Tudo passa sobre a terra

Passava apressado quando vi a cabeça do homem saindo do chão. Ele gritou pra mim, pedindo ajuda.

Tudo passa sobre a terra

Não sei o que é aquele desnível. Uma rampa íngreme de concreto, larga e comprida, com uma grade de ferro no fundo. Fica em uma praça entre as avenidas Jaguaré, Corifeu e Politécnica.

Me aproximei e vi o homem em uma cadeira de rodas. Não tinha uma das pernas, e a outra estava inchada e machucada. No declive havia roupas, sacolas, garrafas e embalagens de marmitas. Os braços estavam firmes, segurando a cadeira contra a gravidade.

Ele me pediu ajuda e eu não soube o que fazer.

Travei o passo. Gaguejei. Eram seis da tarde, começava a escurecer. Eu não enxergava bem o fundo da rampa, não sabia quem mais poderia estar lá. A praça é larga, mato alto. Tentei me convencer de que estava atrasado, mas isso era ridículo. Um homem numa cadeira de rodas me estendia a mão pedindo ajuda pra sair de um buraco, e o meu primeiro instinto foi pensar no celular, na mochila, em tudo o que os programas policiais que eu abomino me disseram que aconteceria se eu baixasse a guarda.

──────────

Instruções da tarefa | Escreva a continuação do texto sobre o homem em cadeira de rodas que pede ajuda numa rampa de concreto, começando logo após a última frase apresentada. Os registros constituem um material à parte, independente do texto.

[Registros para localizar itens exibidos]
──────────

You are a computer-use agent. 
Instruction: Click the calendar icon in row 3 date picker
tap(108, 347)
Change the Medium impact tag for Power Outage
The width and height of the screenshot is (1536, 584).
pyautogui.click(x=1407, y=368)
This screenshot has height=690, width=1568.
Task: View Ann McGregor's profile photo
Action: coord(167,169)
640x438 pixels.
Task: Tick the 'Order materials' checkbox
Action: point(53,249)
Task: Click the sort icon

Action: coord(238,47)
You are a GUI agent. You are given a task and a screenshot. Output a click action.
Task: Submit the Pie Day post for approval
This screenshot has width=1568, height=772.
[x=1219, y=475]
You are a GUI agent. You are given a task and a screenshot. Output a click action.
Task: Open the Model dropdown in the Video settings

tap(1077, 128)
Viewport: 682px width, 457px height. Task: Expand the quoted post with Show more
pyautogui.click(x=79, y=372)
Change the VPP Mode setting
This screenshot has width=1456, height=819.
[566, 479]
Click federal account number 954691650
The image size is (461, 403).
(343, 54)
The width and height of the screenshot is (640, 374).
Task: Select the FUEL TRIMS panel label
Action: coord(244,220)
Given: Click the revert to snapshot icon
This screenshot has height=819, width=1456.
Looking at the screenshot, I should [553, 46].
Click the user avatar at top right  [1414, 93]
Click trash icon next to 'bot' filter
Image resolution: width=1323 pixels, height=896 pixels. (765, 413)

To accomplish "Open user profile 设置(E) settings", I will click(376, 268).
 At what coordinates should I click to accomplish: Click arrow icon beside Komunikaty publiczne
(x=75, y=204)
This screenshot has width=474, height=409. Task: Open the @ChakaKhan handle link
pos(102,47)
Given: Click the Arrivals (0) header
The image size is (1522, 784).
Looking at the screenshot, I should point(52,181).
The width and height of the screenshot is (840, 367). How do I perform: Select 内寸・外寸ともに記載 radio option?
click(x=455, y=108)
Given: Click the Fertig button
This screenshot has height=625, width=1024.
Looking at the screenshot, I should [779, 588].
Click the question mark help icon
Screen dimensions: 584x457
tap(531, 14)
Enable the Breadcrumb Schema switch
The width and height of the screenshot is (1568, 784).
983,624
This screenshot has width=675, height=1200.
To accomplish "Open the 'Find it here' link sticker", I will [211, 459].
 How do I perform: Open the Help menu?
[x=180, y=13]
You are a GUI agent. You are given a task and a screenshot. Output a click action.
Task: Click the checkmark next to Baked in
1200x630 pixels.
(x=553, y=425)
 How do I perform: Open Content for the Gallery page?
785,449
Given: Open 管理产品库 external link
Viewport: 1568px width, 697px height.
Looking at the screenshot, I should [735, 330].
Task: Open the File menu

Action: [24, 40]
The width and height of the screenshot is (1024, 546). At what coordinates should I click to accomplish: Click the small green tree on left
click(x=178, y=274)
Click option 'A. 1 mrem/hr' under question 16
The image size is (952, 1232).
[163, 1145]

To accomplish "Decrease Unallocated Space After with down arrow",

──────────

Resposta ao exercício |
Olhei pros lados sem saber o que procurar. Ele me chamou mais uma vez. Então, desci e pedi desculpas.

"Porra, tô faz uma hora aqui pedindo ajuda, essa merda dessa roda tá quebrada."

O que responder? Devia papagaiar clichês hipócritas sobre como as pessoas são egoístas, medrosas, preconceituosas? Eu quase saí correndo também, e é difícil dizer se fiquei por solidariedade ou por alguma culpa militante egóica. Dizer pra aquele homem que, naquele lugar, naquela hora, naquele corpo, pedindo socorro, ele parece uma armadilha? Ou só falar que a vida é assim mesmo, liga não, tudo passa, se deus quiser as coisas vão melhorar?

Então, eu só pedi desculpas, mais uma e outra vez. Disse que sentia muito. Nem sei bem pelo quê, mas sentia. Parte por ele estar naquele lugar, naquela situação, e eu não. Outro tanto por eu ter hesitado, pensado tudo o que a gente luta tanto pra não pensar. Sentia muito por ter medo e por ter pelo que temer, e nessas horas a gente não sabe mais se sente pelo outro ou por nós mesmos. É foda.

Foi tudo coisa de um minuto. Ele agradeceu, foi seguir com a vida. Certamente tinha coisas mais importantes pra se preocupar.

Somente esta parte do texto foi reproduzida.